Musically, this all made for the perfect “wot do u call it” sense of indeterminacy. There was already a sense that rowdy “jump up” dubstep was pulling in a particular direction – N-Type’s Dubstep Allstars CD early in the year was a clear statement of that, and Caspa & Rusko’s FabricLive.37 mix would send things into overdrive shortly after Rinse: 02 was released. But there was also the emergence of a celebratory, even anthemic, tendency thanks to dubsteppers remixing or bootlegging vocal tracks, which would much later reach its apotheosis on ‘In for the Kill’ and then ‘Katy on a Mission’. Pinch’s Underwater Dancehall album, Mala’s ‘Alicia’ and a few producers like D1 were also making a case for a kind of dubstep-soul. And there were all the existing elements of UK garage, techno (both the more rugged Lost variety and Basic Channel-styled misty radiance), jungle, dancehall (both 80s digital style and modern bashment) and actual dub which made up dubstep – or, as Skream himself took to calling it around this time, “mongrel music”.

“Rinse:02 was – and is – a milestone in rave history.”

All of that is here on Rinse: 02. From the righteous Rasta fury of Kulture’s ‘Steppin’ Outta Babylon’, it’s obvious that this mix is going to be uncompromising.

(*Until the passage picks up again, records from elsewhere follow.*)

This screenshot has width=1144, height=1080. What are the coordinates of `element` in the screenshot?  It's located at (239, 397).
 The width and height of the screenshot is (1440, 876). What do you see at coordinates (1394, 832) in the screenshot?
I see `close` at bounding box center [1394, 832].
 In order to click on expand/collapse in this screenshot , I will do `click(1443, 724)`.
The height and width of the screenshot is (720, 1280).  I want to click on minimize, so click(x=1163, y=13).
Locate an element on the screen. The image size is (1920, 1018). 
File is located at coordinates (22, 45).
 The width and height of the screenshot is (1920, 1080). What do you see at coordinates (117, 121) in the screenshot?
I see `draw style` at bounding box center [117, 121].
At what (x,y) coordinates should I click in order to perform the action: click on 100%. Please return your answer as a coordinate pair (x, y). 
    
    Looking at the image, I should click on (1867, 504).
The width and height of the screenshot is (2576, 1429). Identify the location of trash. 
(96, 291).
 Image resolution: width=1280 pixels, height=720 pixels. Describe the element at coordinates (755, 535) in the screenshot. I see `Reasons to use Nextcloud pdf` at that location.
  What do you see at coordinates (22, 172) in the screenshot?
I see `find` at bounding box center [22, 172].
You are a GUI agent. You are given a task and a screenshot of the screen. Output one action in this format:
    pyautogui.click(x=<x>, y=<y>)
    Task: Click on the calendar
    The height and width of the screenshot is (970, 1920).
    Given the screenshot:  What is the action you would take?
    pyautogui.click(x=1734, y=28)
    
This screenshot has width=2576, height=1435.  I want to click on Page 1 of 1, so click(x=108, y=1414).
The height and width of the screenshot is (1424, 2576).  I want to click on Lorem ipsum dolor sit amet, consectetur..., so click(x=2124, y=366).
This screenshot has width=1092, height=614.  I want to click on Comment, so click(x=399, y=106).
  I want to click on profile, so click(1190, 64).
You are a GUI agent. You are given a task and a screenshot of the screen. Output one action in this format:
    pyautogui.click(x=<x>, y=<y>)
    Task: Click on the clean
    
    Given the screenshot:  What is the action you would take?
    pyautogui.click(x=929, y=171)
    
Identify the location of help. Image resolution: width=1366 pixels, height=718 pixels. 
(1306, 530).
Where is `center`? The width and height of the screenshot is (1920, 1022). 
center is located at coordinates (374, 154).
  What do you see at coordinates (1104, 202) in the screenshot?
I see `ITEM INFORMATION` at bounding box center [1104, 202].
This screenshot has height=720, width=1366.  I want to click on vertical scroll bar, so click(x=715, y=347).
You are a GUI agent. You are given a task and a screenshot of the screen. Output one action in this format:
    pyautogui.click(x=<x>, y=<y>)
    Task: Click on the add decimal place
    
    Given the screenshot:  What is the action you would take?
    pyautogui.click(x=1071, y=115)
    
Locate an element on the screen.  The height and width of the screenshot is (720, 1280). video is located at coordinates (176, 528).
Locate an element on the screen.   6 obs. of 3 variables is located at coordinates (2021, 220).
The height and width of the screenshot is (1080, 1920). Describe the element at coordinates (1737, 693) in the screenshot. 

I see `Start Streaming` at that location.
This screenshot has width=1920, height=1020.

And it is: it’s full of noise and fury and madness, yet for all that it weaves its way through some truly beautiful and contemplative sounds (the Plaid-like synth ripples of Skream’s own ‘2D’ remind us just how gentle and sophisticated a touch he often had), back through an amazing sequence which takes nihilistic techno that wouldn’t have been out of place in some early 90s dungeon in Cologne crashing into brutal murder-dem dancehall and then into Distance’s patent bleakness and the final melancholic-sensuous comedown of ‘Alicia’ and D1’s ‘Sorrow’.

It’s the full rave experience, decades of it, all telescoped together (and as Blackdown’s sleevenotes remind us, as if we needed reminding, Skream was the full raver). When the sublimated jungle roll-out of Skream & Cluekid’s ‘Sandsnake’ slides into the mix, ravers of a certain age will get goosebumps every time – and of course the flavour wasn’t just kids making a throwback beat for the sake of it, but was in Skream’s blood thanks to his junglist older brother Hijak (whose 80s dancehall update ‘Butcha’ forms a deep and moody centrepiece to this mix).

And all the other influences are here entirely natural, too: serious techno was part of dubstep from the beginning thanks to Artwork’s involvement with Lost, and reggae, soul, R&B, bashment and even indie rock were part of any 2000s Croydon teenager’s natural sound palate. This wasn’t a blurred, mushed together, information-overload, lowest-common-denominator fusion – it was an accurate, natural document of all the influences coming to bear on a particular place, a particular time and a particular person, played off one another with real expertise and sensitivity. It was – and is – a milestone in rave history.

The majority of tracks on the CD are Skream’s own productions – bar a seasoning of Benga, Mala, Coki and Distance – and as far as I’m concerned, this is his definitive statement. His first solo album Skream! just seemed pretty tame in comparison to his beastly Skreamizm EPs, while its follow up Outside the Box was almost awesome but suffered from ill discipline and sprawled where it could have been super-tight. Rinse: 02, though, showed his full range, from messy raver to razor-sharp analyst, woozy sentimentalist to instinctual scene connector, and it’s not only his best album to date, it’s very possibly the best dubstep album of all time. Well, can you name one that covers more ground, with more style, yet from beginning to end delivers with such immediacy, and is so impeccably sequenced and structured to boot? It’s enough to make you give up DJing.